The overall liquid management of an absorbent product may be considered to be the product's ability to not only absorb a liquid but also to transport or channel the absorbed liquid to a desired location within the absorbent article for storage. For example, in products such as diapers and feminine care products, liquid retention at the interface between the body and the product is generally not desired. It is generally desired that such products be designed to rapidly uptake and draw such liquids away from the body/product interface. A material layer which rapidly uptakes a liquid and moves the liquid away from the body/product interface is sometimes referred to as a surge layer or surge structure. Once the liquid has been drawn away from the body/product interface, the liquid is desirably channeled, via a distribution layer, toward and into one or more storage layers. These storage layers desirably hold or contain such liquid while minimizing reabsorption of the liquid by the surge layer. A barrier layer adjacent the storage layer functions to contain the stored liquid within the product.
The storage layer, for example, may be formed from fibers or a combination of fibers and absorbent particles. These fibers may be natural or synthetic. Examples of natural fibers suitable for forming the storage layer include, for example, cellulose fibers, wood pulp fibers, regenerated cellulose, cotton fibers, hydroentangled fluff pulp, fluff pulp, tissue and the like. Synthetic fibers may, for example, be formed from absorbent materials or from one or more polyolefins.

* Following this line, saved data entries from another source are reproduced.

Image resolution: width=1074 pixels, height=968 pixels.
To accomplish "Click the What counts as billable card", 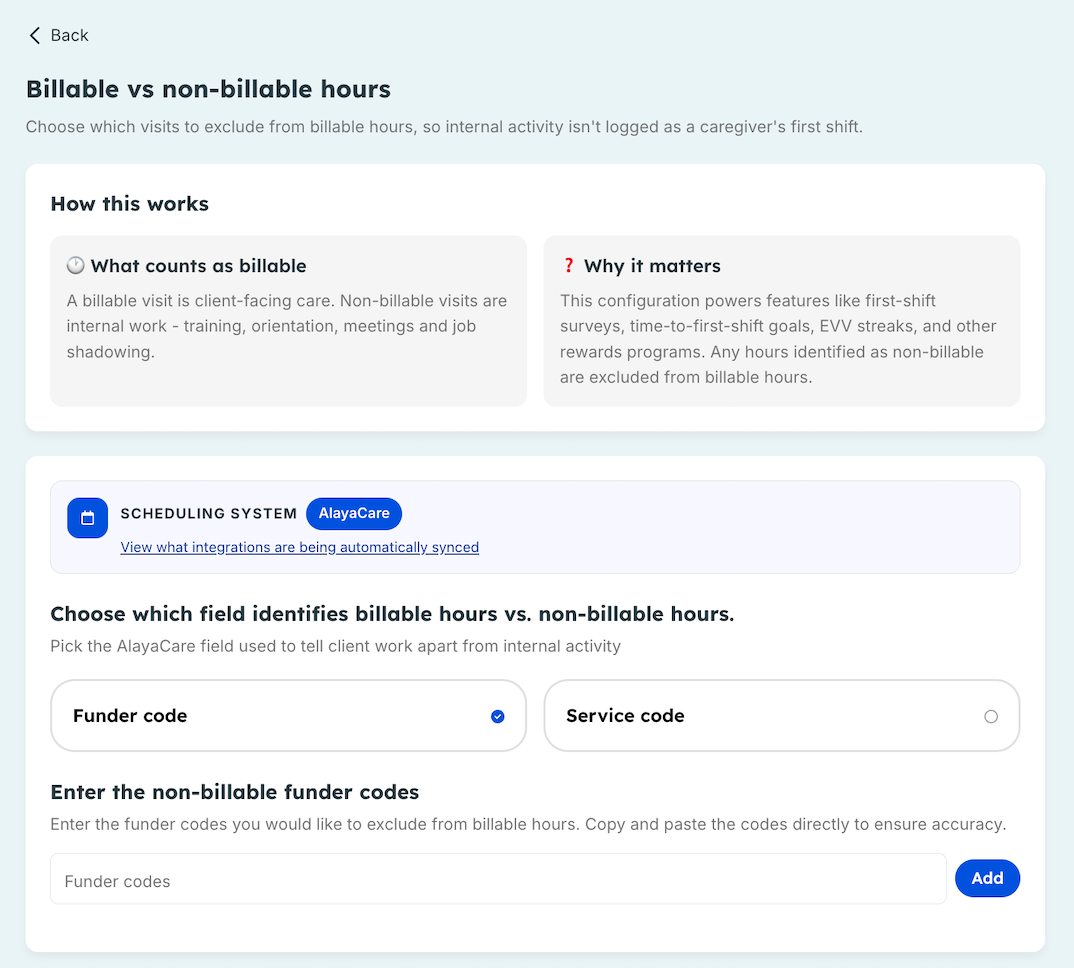I will (288, 321).
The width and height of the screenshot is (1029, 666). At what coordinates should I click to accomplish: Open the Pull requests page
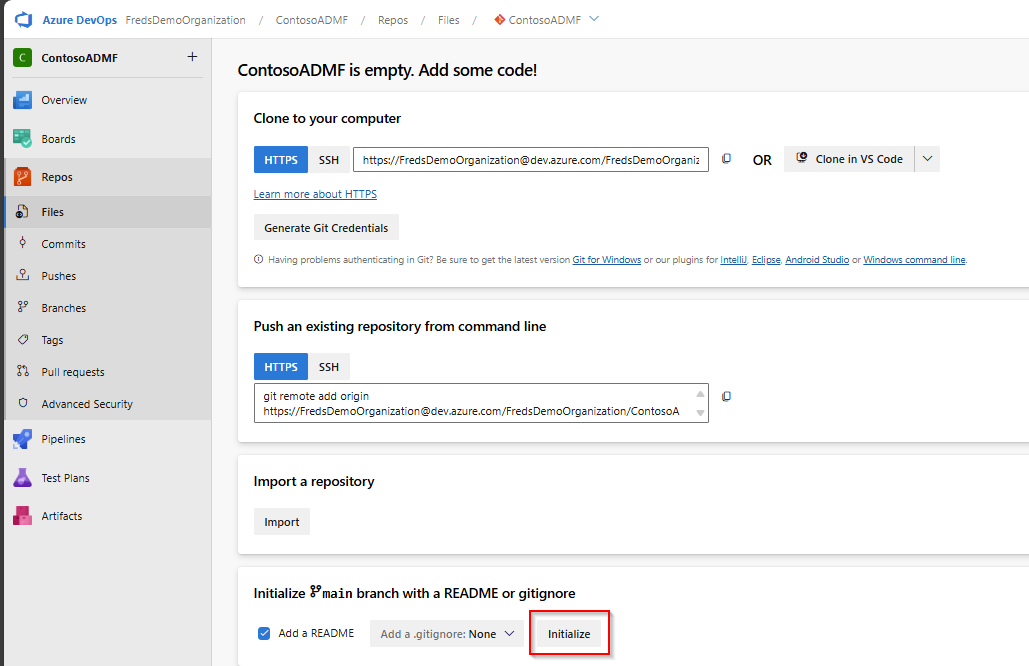75,371
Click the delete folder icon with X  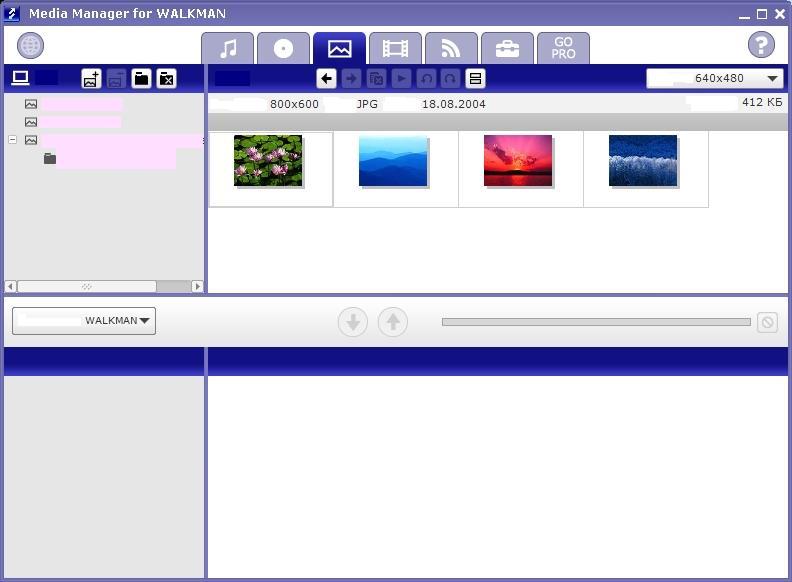point(167,79)
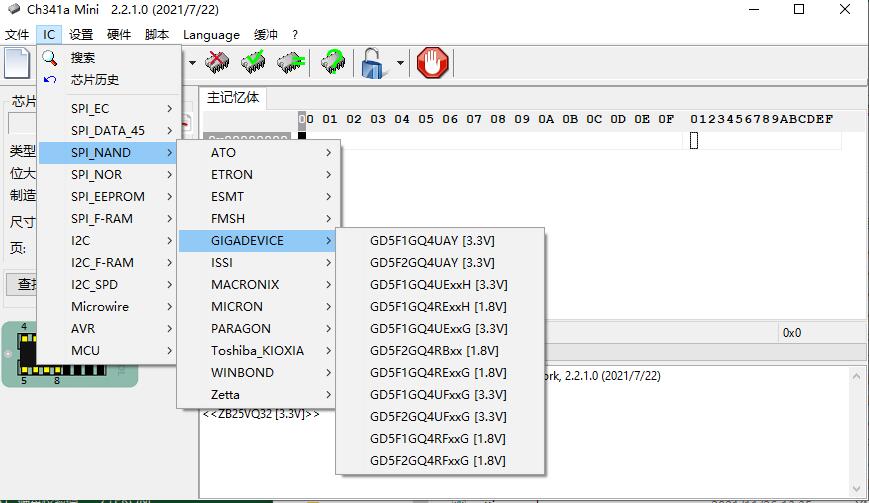Pick GD5F2GQ4RFxxG [1.8V] from the chip list
The height and width of the screenshot is (503, 869).
438,460
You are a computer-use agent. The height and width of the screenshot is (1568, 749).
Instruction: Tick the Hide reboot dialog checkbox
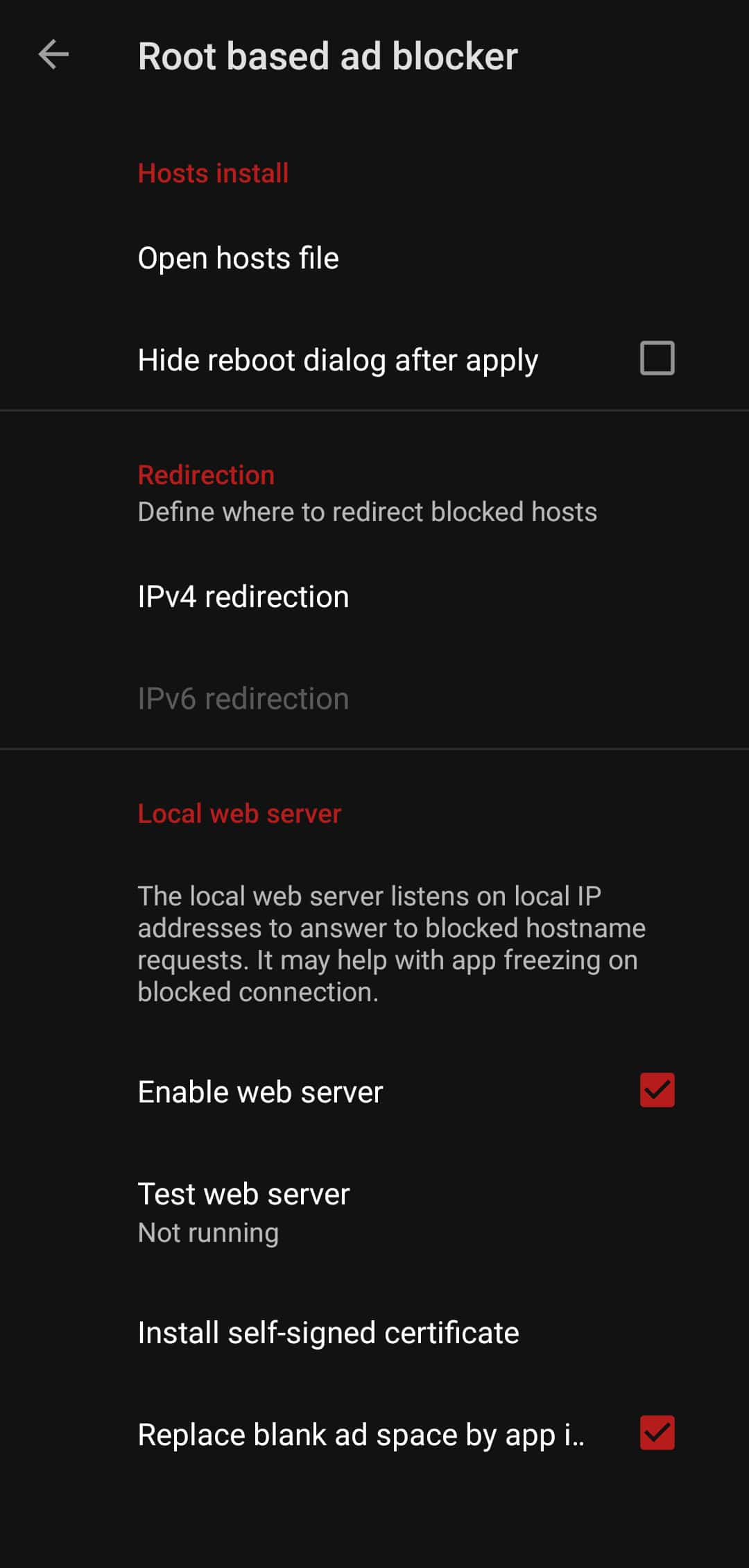[657, 358]
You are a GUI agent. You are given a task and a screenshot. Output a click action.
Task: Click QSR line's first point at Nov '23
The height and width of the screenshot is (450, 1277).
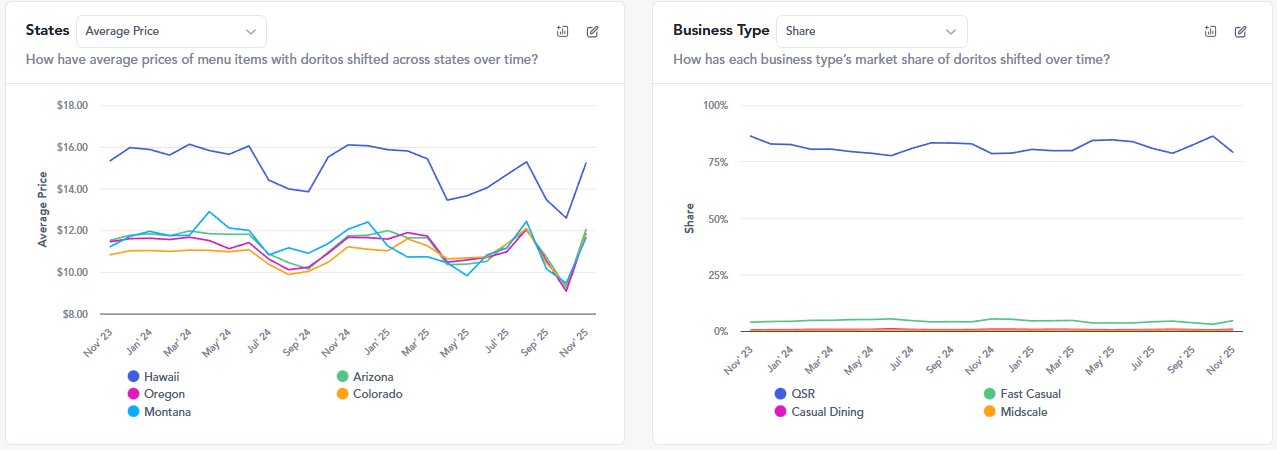[x=751, y=136]
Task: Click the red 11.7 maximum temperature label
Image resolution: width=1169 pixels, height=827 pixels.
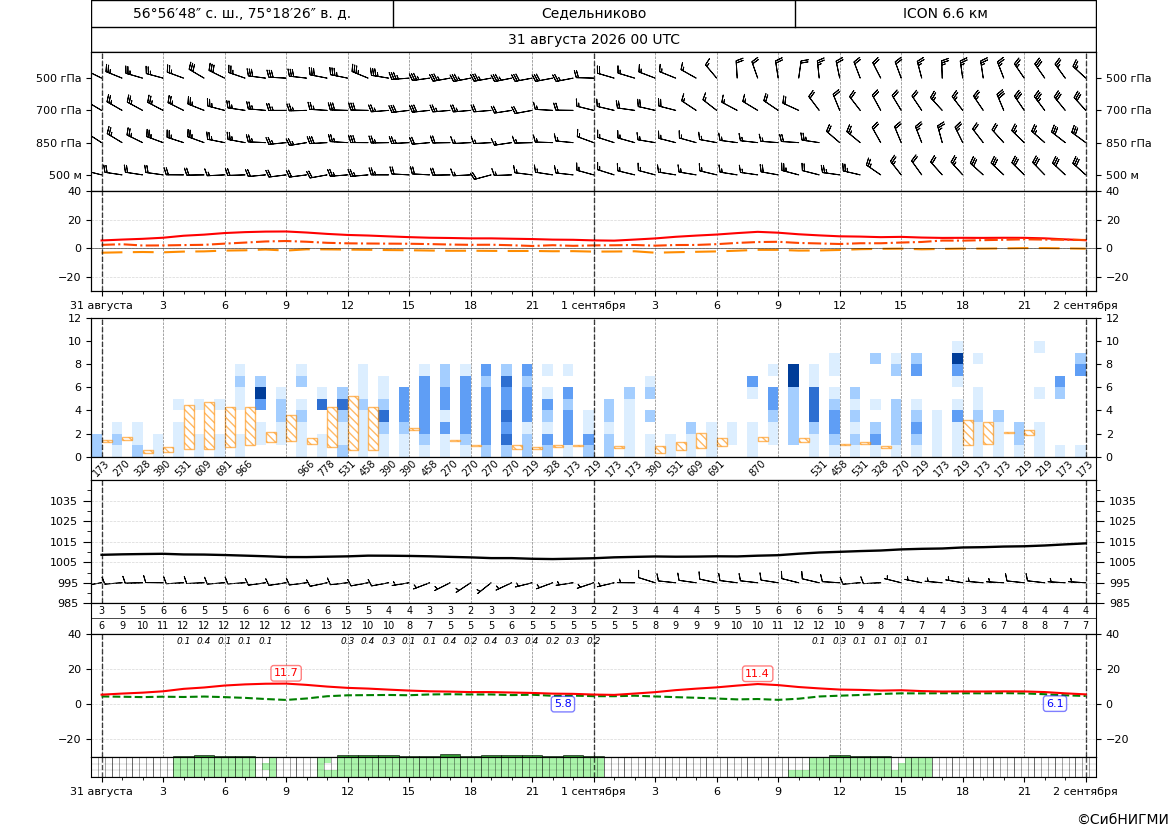Action: tap(286, 673)

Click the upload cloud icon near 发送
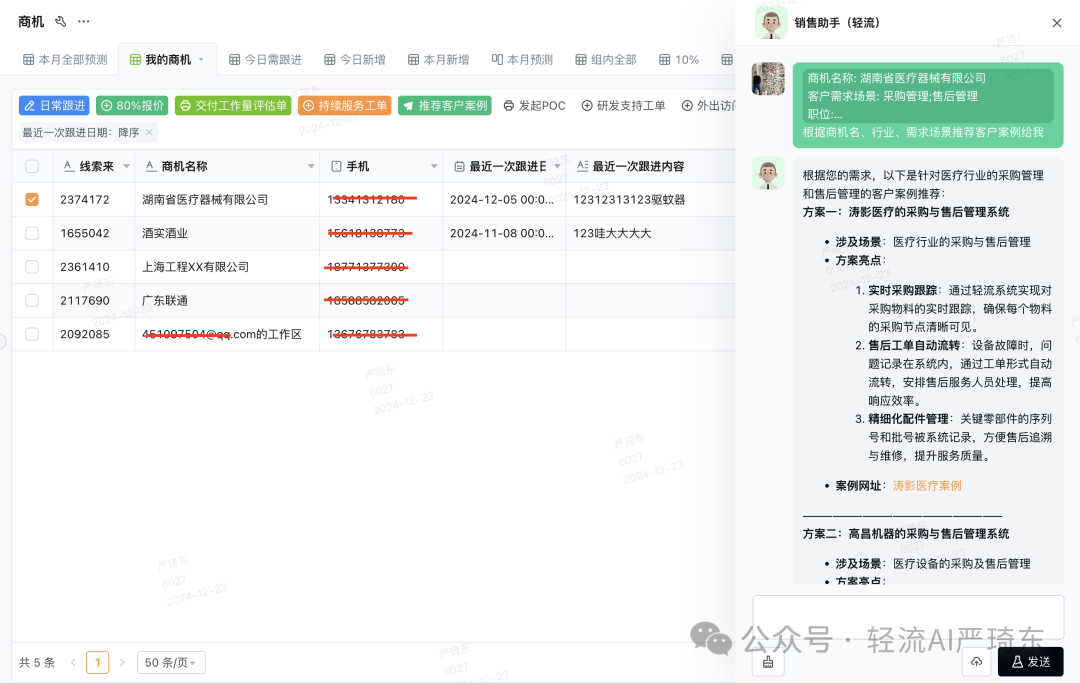point(976,662)
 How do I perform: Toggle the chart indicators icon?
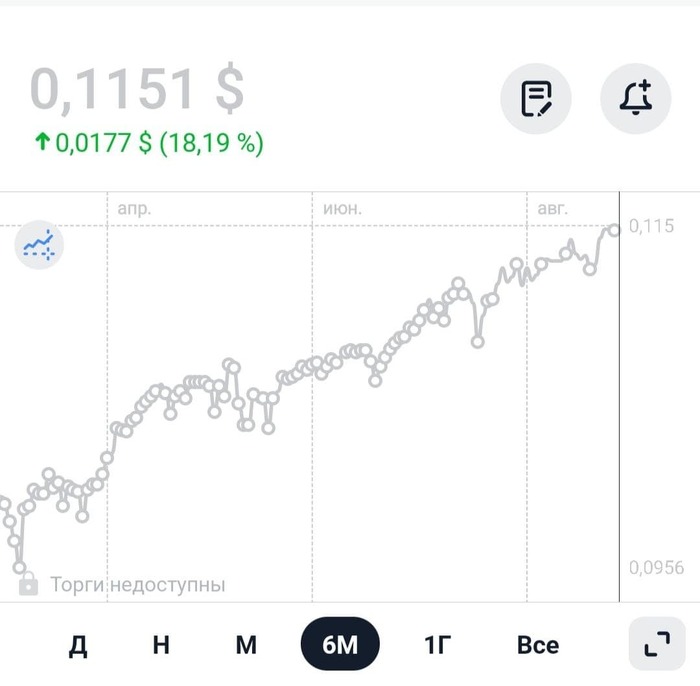[x=39, y=243]
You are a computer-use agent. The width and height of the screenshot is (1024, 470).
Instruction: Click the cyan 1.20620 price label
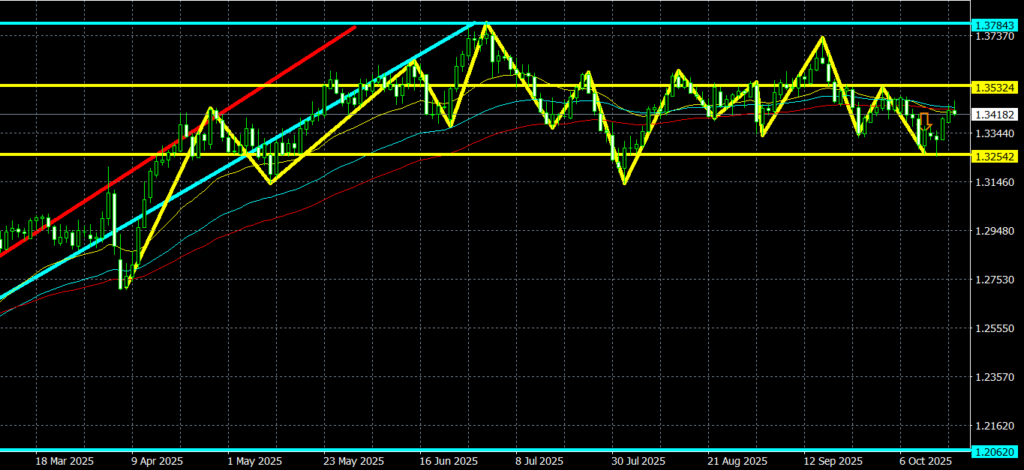995,451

In some instances, the product may be required to withstand multiple liquid insults or wettings before being replaced. As such, the designers and engineers of such products are constantly challenged to develop innovative combinations of materials which not only adequately manage surge, distribution and retention of liquids from an initial wetting, but which also adequately manage liquids from subsequent wettings. The designers' and engineers' tasks are made more formidable in view of the business and economic realities of producing such products for disposable markets. Therefore, there exists a need to manufacture such absorbent articles having improved liquid management capabilities.
Furthermore, some traditional absorbent article manufacturing practices have formed the storage layer from a combination of randomly distributed fibers and randomly distributed absorbent materials. In other words, for example, analysis of fiber and absorbent particle size samples taken across the storage layer would generally indicate that the distribution of large and small fibers and/or particles in these samples is generally uniform. Additionally, traditional absorbent article manufacturing practices have merely loosely combined the variously sized fibers and absorbent particles therein. By merely loosely combining the fibers and absorbent particles within the absorbent article, vibrations, such as shipping and handling induced vibrations, may induce fiber/absorbent particle segregation within the absorbent article. In some instances, such fiber/absorbent particle segregation may decrease the liquid management capabilities of the absorbent article.